Let us talk about why the IMF has put an ‘interesting spin’ in the report on Nepal’s public debt. The report makes us question whether decrease in public debt is actually beneficial or not-so-beneficial for the country. Less public debt reveals that the budget is in a surplus state and that the country is not taking out more loans to cover up a budget deficit – this seems to be beneficial for Nepal’s economy. However, the IMF report links the decrease in public debt to low capital spending, in that Nepal has not been able to spend all the money raised through significant channels and invested in sources that will lead to a long term revenue growth. Capital expenditure of the review period stood only at 6.5 percent of annual budget estimate of 208.88 billion – this appears to be harmful for Nepal’s economy. Low capital spending reveals lack of dynamic economic activities and also reveals that the earthquake and the crisis that followed stalled many key capital expenditures of the country. The 52 billion that was unspent from fiscal year 2013/14 was carried over to fiscal year 2014/2015. Likewise, 48 billion that was unspent from fiscal year 2014/2015 has been carried over to the fiscal budget of 2015/2016.
How should Nepal move forward then? It cannot be contested that Nepal should be utilizing all the money raised and investing in development and long term sustainable projects. Most of our public debt resources comprises loans taken from development partners and they should be duly utilized. However, it is also necessary to note that we should be careful in utilizing the public debt and spending in these ‘capital expenditures.’ We should be wary about the fact that if the country does not appropriately monitor its spending on capital expenditures, it is very easy for the country to over spend, incur deficit, and borrow more without actually having the capacity to repay the loans.
IMF has flagged the issue that Nepal is ranked low in its capital spending; however, has IMF flagged the possibility and danger of overspending and over-borrowing by ‘low-income countries’ such as Nepal? The likelihood of IMF actually warning countries against the danger of over-borrowing is quite low. Why, one might ask. It becomes necessary to understand how IMF works and what kind of leverage it exerts over the so-called ‘low-income countries.’ Originally established to provide countries with short term loans to help them achieve balance of payments, the IMF, since the 1980s, has been providing emergency loan packages to countries and these packages come with certain policies, called the structural adjustment policies (SAPs). These policies are economic policies designed for ‘developing countries’ by international organizations such as the World Bank and the IMF. The developing countries or countries who are undergoing financial crisis are provided loans by the IMF on the condition that they adopt economic policies prescribed by the IMF. For example, for countries to be able to borrow from IMF, it has to agree on IMF’s policies regarding how much the borrower countries can spend on health care, development projects, education, protection, environment, and so on.
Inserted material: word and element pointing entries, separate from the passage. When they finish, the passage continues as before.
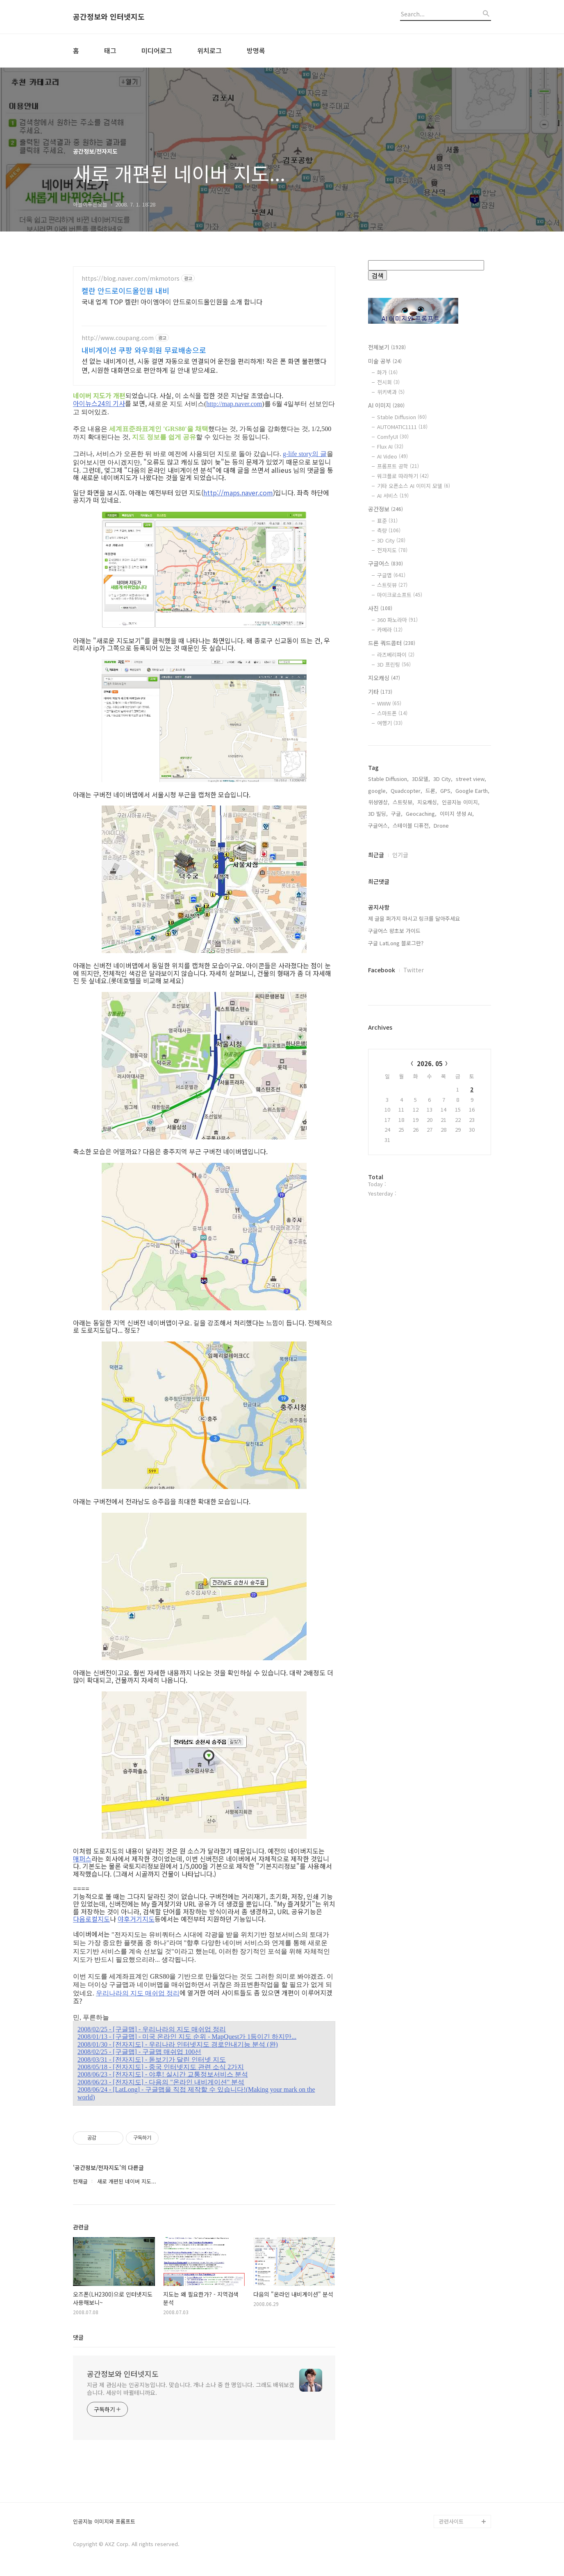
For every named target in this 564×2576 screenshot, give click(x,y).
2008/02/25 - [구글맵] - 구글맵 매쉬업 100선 (139, 2051)
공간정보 (385, 509)
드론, (431, 790)
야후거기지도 (136, 1918)
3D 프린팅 (394, 664)
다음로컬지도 (91, 1918)
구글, (397, 813)
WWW (389, 703)
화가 (387, 372)
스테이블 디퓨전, (411, 825)
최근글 (376, 855)
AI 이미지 (386, 405)
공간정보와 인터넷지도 (109, 16)
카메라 (390, 629)
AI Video (392, 456)
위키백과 (391, 392)
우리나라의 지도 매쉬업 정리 (138, 1993)
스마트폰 (392, 713)
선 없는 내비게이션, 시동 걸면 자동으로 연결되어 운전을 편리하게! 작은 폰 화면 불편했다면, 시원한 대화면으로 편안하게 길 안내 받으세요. (204, 365)
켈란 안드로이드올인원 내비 (125, 290)
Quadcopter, (406, 790)
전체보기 (387, 347)
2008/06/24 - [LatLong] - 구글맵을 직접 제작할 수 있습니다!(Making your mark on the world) (196, 2093)
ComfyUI (393, 436)
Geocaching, (421, 813)
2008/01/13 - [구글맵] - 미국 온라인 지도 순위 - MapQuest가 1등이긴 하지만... (186, 2036)
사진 (380, 608)
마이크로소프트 (399, 595)
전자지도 (392, 550)
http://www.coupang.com (118, 337)
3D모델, (421, 779)
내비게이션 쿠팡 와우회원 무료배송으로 (144, 350)
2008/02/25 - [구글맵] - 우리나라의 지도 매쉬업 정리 (151, 2029)
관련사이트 (451, 2521)
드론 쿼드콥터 (391, 643)
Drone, (442, 825)
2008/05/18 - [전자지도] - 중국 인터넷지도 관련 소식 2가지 (160, 2066)
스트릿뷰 (392, 585)
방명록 (256, 50)
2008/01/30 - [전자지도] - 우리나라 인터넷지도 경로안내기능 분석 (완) (177, 2044)
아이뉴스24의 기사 (99, 403)
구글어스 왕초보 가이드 (394, 931)
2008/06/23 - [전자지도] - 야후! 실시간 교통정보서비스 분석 (162, 2074)
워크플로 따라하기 (403, 476)
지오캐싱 (384, 678)
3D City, (443, 779)
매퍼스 (82, 1858)
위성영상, (378, 802)
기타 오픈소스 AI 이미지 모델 (413, 486)
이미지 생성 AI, (457, 813)
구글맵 (391, 575)
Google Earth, (472, 790)
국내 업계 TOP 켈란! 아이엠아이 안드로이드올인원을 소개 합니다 (172, 301)
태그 (110, 50)
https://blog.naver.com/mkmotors (131, 278)
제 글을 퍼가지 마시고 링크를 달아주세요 (414, 918)
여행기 (390, 723)
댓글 (78, 2337)
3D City (391, 540)
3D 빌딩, (378, 813)
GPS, (446, 790)
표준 (387, 520)
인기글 (400, 855)
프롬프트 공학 (398, 466)
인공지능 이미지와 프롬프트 (104, 2522)
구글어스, (378, 825)
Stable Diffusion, (388, 779)
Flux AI (390, 446)
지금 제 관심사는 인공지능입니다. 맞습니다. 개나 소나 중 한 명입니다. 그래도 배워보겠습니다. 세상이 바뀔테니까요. (190, 2389)
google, (377, 790)
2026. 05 (430, 1063)
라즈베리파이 (395, 654)
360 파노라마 (397, 620)
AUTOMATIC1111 (402, 427)
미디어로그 (156, 50)
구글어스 (385, 563)
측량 (388, 530)
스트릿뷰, (403, 802)
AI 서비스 (393, 495)
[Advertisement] (429, 1339)
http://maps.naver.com (238, 492)
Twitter (413, 970)
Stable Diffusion (402, 417)
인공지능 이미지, (461, 802)
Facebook (381, 970)
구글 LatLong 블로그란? (395, 943)
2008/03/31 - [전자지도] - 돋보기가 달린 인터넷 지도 (151, 2059)
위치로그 (209, 50)
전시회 (388, 382)
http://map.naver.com (234, 403)
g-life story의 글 (305, 453)
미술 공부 (385, 361)
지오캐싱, (428, 802)
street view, (471, 779)
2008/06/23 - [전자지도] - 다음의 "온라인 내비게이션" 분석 (160, 2082)
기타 (380, 692)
It is a myth that these structural adjustment policies, ‘prescribed for the economic development of low-income countries’, are always beneficial for borrower countries. One cannot ignore the fact that that decision making capacity of rich and powerful member countries gets more leverage in designing the SAPs. This increases the likelihood of the gap between the ‘first world’ countries and the ‘third world’ countries to widen even more. Countries’ lose their capacity to develop policies that are strong and suit the country’s needs. For example, Bishnu Rimal in an article states that, in the 1990s, the Nepali government emphasized privatization of industries based on the recommendations by IMF. Public enterprises were sold to capitalists and foreign companies despite the fact that most of these companies were operating in profits. This, among other such policies, did not help the country’s economy.
Nepal thus needs to be cautious regarding how it utilizes the money raised and how can it repay its loans from the sources it invests in. It is not easy to escape the gaze of organizations such as the IMF; however, it is inevitable that the country plans its future moves carefully.